I think the pattern here is familiar if you zoom out. Cloud infrastructure started emerging in the late 2000s when AWS launched S3 and EC2, and the real commoditization happened through the 2010s as Amazon, Google, and Microsoft drove prices down through aggressive competition. Nicholas Carr argued in his 2003 Harvard Business Review piece IT Doesn't Matter that IT was becoming a commodity input, that the strategic advantage of technology would erode as it became universally available, that corporate IT would go the way of the railroads and the telegraph. The prediction was directionally right about infrastructure but wrong about what it would do to software companies. Cheaper infrastructure made it easier to build software, which meant the companies with proprietary data, domain expertise, and deep customer integrations became more valuable, not less.
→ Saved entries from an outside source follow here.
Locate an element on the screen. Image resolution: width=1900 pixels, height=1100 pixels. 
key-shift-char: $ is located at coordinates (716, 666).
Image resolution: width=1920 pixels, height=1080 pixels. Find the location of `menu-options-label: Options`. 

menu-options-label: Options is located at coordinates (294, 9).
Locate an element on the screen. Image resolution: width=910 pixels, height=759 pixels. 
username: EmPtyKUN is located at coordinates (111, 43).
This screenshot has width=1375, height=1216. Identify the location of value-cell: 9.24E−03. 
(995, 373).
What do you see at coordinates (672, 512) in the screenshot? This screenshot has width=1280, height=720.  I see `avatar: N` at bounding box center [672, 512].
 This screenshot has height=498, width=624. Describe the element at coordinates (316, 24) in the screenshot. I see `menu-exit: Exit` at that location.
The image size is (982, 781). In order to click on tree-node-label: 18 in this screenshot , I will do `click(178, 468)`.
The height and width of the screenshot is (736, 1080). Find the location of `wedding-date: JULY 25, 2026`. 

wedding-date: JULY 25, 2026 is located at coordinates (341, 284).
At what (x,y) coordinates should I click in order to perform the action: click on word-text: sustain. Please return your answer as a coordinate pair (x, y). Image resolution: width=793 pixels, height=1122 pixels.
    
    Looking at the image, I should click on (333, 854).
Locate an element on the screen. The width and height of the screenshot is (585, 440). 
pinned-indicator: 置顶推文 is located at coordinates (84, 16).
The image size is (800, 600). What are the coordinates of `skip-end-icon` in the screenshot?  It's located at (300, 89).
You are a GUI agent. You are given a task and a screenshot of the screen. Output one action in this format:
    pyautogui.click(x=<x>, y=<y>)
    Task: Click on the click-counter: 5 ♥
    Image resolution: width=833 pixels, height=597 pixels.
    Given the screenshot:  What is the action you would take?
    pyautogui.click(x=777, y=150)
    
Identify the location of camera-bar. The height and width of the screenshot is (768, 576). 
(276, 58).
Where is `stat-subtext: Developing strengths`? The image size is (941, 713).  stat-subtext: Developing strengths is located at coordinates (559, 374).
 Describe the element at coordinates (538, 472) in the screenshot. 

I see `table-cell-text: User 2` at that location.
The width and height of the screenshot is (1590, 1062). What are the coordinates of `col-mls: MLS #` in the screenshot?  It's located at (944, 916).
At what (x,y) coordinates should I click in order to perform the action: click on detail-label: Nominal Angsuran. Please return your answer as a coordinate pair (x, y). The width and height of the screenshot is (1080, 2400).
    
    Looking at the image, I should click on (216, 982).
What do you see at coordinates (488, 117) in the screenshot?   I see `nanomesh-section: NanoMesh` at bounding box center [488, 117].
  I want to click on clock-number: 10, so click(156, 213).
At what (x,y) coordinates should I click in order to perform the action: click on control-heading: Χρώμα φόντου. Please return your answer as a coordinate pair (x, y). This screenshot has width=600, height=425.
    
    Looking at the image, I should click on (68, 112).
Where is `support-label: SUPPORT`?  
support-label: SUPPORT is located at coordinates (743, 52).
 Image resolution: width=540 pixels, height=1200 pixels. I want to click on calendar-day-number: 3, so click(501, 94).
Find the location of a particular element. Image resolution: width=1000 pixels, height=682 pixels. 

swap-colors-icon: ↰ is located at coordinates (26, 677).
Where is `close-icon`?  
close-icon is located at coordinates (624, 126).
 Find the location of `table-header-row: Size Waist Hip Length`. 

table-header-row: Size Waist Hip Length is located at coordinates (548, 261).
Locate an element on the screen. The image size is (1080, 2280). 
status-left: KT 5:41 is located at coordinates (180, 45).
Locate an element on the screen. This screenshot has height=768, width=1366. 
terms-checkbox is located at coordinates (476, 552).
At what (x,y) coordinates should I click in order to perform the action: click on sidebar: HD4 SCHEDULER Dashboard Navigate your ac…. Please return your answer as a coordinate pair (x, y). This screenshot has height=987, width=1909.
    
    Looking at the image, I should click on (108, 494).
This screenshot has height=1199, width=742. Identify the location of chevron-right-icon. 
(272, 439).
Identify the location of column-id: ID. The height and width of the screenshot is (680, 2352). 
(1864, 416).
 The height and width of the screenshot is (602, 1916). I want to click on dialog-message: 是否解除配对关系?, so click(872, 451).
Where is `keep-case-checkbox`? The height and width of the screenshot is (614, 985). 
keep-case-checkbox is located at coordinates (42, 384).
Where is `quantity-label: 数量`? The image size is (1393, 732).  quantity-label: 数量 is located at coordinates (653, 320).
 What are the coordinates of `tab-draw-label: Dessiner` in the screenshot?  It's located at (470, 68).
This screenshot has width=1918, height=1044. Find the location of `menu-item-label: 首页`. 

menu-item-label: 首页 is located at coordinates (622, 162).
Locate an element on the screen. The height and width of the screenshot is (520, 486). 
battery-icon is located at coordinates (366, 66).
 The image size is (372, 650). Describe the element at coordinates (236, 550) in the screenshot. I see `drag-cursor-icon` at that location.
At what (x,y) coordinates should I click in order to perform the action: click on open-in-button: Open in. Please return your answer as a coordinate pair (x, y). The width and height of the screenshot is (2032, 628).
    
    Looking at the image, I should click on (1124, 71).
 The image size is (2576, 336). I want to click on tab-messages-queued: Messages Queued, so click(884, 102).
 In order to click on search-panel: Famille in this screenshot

I should be honest that the parallel to agent infrastructure isn't perfect. Cloud compute is more fungible than agent infrastructure, and Anthropic could always decide to move up the stack. They could build or acquire a data layer company. They could extend Managed Agents with built-in knowledge graph capabilities. I don't think they will, because it would undermine the ecosystem of companies building on their platform, but I've been wrong about platform incentives before. It's also worth noting that the MCP ecosystem is evolving fast, and community-built MCP servers are starting to add caching, context persistence, and other features that partially address the problems I've described. The gap between "action layer" and "memory layer" may narrow over time, though I think the hardest problems (entity resolution, permissions normalization, cross-system schema mapping) are structurally difficult to solve at the protocol level.

"We built an agent" is no longer a differentiator. Every startup can spin one up on Managed Agents now. The differentiator is what the agent knows and how reliably it knows it. An agent backed by Computer Memory that has pre-computed the relationships between your systems, that respects the access controls your organization has already defined across Jira, Salesforce, and Google Drive, that can answer questions grounded in structured data rather than reconstructing context from scratch on every query, that's a fundamentally different product than an agent that queries systems individually at runtime and hopes the LLM can piece together the picture.

Managed Agents doesn't compete with any of this. If anything, it creates a larger market of teams who now have the infrastructure to run agents but still need something for those agents to reason over. The companies that should be worried aren't the ones sitting on years of data integration work, a knowledge graph with real entity linkage and permissions sync. They're the ones who were selling the plumbing. I suspect most of them are having some version of the conversation I had this week, except their answer to "does this threaten what you're building?" lands very differently.